Analysis of the transcripts was based on thematic analysis according to Braun and Clarke (2022). The analysis process comprised the following five recursive steps: (1) Interview transcripts were read intensively several times and initial notes were made. (2) Relevant sections were identified and coded to capture explicit and implicit meanings. (3) In line with qualitative analytical procedures, preliminary core themes were first developed separately for each interview through the synthesis of related codes. These initial ideas were then further refined through cross-case comparison in order to characterize the specific features of participants’ emotional experiences, their emotion regulation strategies, and the systems of support they identified. (4) In comparison with the interview transcripts, the extent to which the core ideas corresponded to the data was checked, the patterns were refined and revised several times. (5) A synopsis was created for each interview, documenting the key aspects of emotional experiences, emotion regulation, and the evaluation of support systems both within and outside the school.
The process focused on coding the individual interviews, then comparing individual cases and searching for common themes in dealing with emotions across the interviews. To ensure the quality of the analysis process, especially the coding, the interview transcripts were independently coded by a second person apart from the author, and the results were compared consensually.

4. Results

4.1. Teachers’ Emotions

Teachers reported experiencing a wide range of emotions almost every day, including joy, anger, sadness, and sometimes fear. However, most of them experienced emotions with a positive valence, so joy was the emotion most frequently felt. Joy came in especially when students made progress in their learning. Emotions with a negative valence such as sadness came up in connection with significant personal tragedies of their students. Many teachers reported feeling deep empathy and sorrow when students or their parents had passed away or when they learned about difficult conditions their students faced in their families, such as domestic violence. Additionally, several teachers experienced feelings of grief and empathy related to grading tests, student expulsions, or students not being promoted to schools or courses leading to Abitur. While they felt largely helpless in dealing with their students’ personal misfortunes or difficult life circumstances, they found matters of performance assessment and allocation of educational opportunities particularly stressful because they felt responsible for their students’ success and even doubted their own judgement and decisions. This was experienced as quite burdensome.
Some teachers also reported having experienced fear. One teacher described this very vividly when remembering his/her training as a teacher:
“I spent quite some time during my teacher training dreaming at night that I was standing naked in front of the class. And I find that very telling, because it really expresses exactly that emotion, the fear of standing naked in front of the class because you’re not competent enough, because you don’t know how to react, because you overreact. I don’t know. And then you’re alone, and they’re many. And if they laugh at you, you’re the fool. That’s a fear, and it’s something you naturally experience.”
(GS_42_w, line 250–255)
Imposter syndrome, uncertainty in how to respond to students’ behavior, fear of losing control and face, and fear of humiliation and social rejection, as well as a feeling of isolation, are all woven together here, showing a typical rection of many novices in the classroom who feel unprepared and overwhelmed by the complexities of teaching.

DATASET ROWS ->

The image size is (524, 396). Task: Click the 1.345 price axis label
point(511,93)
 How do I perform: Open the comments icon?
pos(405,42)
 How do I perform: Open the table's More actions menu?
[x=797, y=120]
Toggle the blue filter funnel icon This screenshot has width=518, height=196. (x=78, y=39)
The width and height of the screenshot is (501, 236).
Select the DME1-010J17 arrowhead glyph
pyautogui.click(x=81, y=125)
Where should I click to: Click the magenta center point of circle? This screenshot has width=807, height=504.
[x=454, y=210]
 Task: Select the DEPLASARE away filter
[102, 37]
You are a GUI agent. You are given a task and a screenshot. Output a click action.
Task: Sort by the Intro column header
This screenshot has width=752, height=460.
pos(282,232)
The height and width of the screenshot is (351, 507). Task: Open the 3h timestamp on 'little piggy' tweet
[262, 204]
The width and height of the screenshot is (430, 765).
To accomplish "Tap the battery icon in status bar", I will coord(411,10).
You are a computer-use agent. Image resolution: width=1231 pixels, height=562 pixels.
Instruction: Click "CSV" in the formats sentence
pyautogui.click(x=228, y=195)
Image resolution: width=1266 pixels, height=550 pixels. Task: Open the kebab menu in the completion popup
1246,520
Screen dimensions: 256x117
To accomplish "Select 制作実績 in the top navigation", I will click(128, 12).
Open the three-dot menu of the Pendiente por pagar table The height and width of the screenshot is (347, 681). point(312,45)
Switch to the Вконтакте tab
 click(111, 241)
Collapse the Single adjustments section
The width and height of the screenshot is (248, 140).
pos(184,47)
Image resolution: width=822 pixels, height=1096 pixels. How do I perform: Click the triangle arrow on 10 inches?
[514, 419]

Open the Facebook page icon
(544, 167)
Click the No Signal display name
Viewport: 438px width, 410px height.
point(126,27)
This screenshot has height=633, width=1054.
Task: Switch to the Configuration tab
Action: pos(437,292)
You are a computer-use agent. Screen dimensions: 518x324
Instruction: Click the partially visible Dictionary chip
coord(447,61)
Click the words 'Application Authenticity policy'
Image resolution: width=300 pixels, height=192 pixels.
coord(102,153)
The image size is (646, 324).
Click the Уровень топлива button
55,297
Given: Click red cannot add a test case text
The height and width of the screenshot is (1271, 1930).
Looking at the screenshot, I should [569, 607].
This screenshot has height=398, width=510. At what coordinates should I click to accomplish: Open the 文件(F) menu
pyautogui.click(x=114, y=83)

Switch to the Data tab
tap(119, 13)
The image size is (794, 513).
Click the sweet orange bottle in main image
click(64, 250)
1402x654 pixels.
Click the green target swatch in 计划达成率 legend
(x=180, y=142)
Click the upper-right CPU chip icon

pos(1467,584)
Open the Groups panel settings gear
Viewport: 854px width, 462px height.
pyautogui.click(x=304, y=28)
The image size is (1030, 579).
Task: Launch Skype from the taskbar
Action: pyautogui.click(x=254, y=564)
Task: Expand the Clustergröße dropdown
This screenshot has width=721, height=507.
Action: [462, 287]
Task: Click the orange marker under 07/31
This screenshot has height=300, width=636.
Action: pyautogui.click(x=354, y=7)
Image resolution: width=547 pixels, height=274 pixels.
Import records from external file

THINGS TO DO ->
(1) In the passage on teachers' emotions, which emotion did teachers feel most often?
(2) Name the emotions that, according to the passage on teachers' emotions, teachers reported experiencing almost every day.
(3) Why, according to the passage on teachers' emotions, did teachers find performance assessment and the allocation of educational opportunities particularly stressful?
Answer from the passage on teachers' emotions alone.

PER-TASK ANSWERS ->
(1) Joy.

(2) Joy, anger, sadness, and fear.

(3) They felt responsible for their students' success. They even doubted their own judgement and decisions, which they experienced as quite burdensome.